Chinese family travelers take to museums
We want to learn about the real life of American people and how they think of China.” A Chinese tourist
Instead of the Sunset Strip and Hollywood Boulevard, Liu Zichen, a Chinese student at a Los Angeles college, took his mother and aunt, both first-time visitors to the US, to the Getty Center, where an exhibition on Dunhuang art is on display.
“I think it’s more meaningful to spend a day at the museum, learning the stories behind those works of art and meeting people from different cultures,” said Liu, a student at New York Film Academy’s Los Angeles campus.
Hollywood, theme parks and shopping malls still top the lists for many Chinese tourists in Los Angeles. But more family travelers are taking to activities that offer a blend of educational and cultural experiences.
“Chinese tourists give the world an impression of taking photos and only buying things on their overseas tours,” said Liu’s mother. “We will go shopping, too, but learning different cultures and experiencing new ways of life are more important. That’s the reason why we take this trip.”

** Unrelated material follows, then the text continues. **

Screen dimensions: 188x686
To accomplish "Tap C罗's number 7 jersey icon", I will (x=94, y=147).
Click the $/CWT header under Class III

The mother said the family had taken annual vacations overseas for many years, and it was those tours that helped change their mindset about tourism.

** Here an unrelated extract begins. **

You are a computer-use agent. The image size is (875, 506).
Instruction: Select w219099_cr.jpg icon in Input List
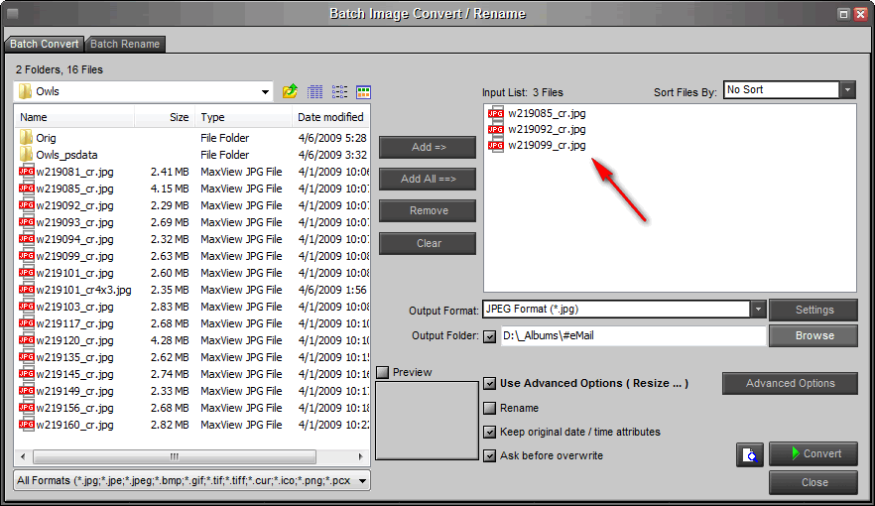(x=496, y=146)
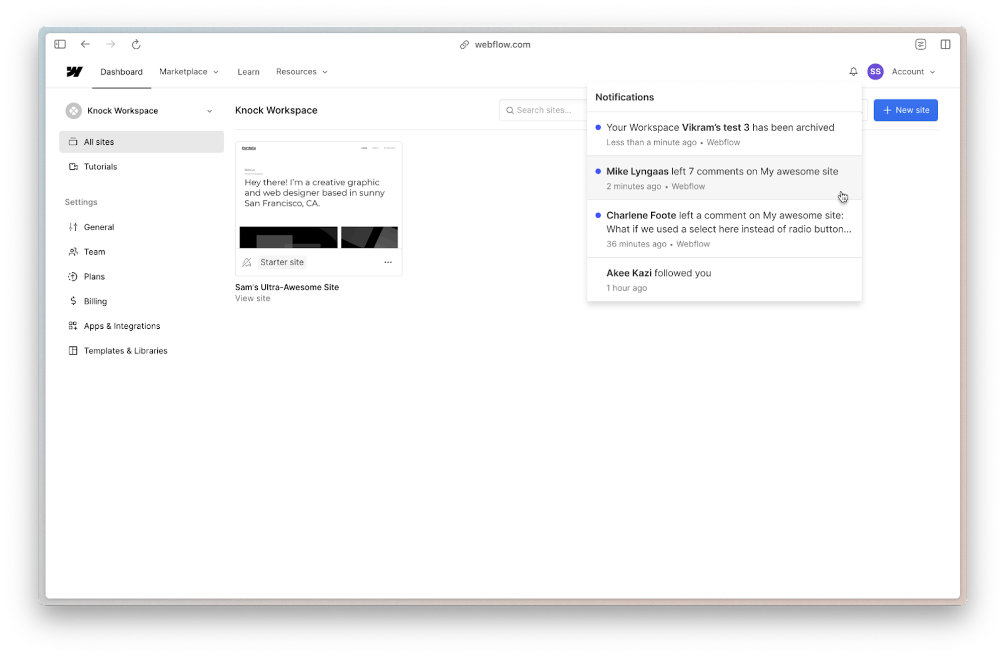
Task: Click the New site button
Action: pyautogui.click(x=906, y=110)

“We want to learn about the real life of American people and how they think of China,” she said. At the Getty Center, she was mostly impressed by the American audience’s interest in the Dunhuang art. “They were so attentive. Some of them even took notes,” she said.
At the Asian Art Museum in San Francisco, China has overtaken Europe as the largest source of international visitors so far this year. The museum has launched a “China Ready” program, including Chineselanguage guidebooks and a docent service, in response to the rising demand.
Family travelers are seeking not only new but also more immersive experiences. There is an increasing trend for more cultural or educational travel experiences that can be shared with friends and family, according to the family targeted work plan of Visit California, a nonprofit organization that promotes California on behalf of the state’s tourism industry.
While the primary market for family travel is domestic, California has seen the economic benefits of the increasing number of international visitors with children.
Among those, Chinese families make up 25 percent, well ahead of Canada and Mexico, according to the work plan.
“We think the millennial, and potentially the younger kids, are all about personal enrichment, and there are a lot of synergies between California and young Chinese travelers that really want to discover the world,” said Leona Reed, associate vice-president of global marketing with Visit California.
“They want to make themselves better and more educated,” she said, adding that California offered the opportunity for tourists to sample different cultures.
The reason is the growth of China’s middle class, and more people can afford multiple overseas tours to seek intellectual experiences, said Charlie Gu, director of tourism with China Luxury Advisors, a Chinese consumer-strategy consultant. His firm helped launch the Chinese-language channel on WeChat for the Getty.
“The major force of overseas Chinese tourists would be those born in the 1980s and 1990s, and many of them are interested in art,” he said.
Liu Zichen (left), a Chinese student at a Los Angeles college, and his mother (right) and aunt visit the Getty Center in Los Angeles on their summer vacation.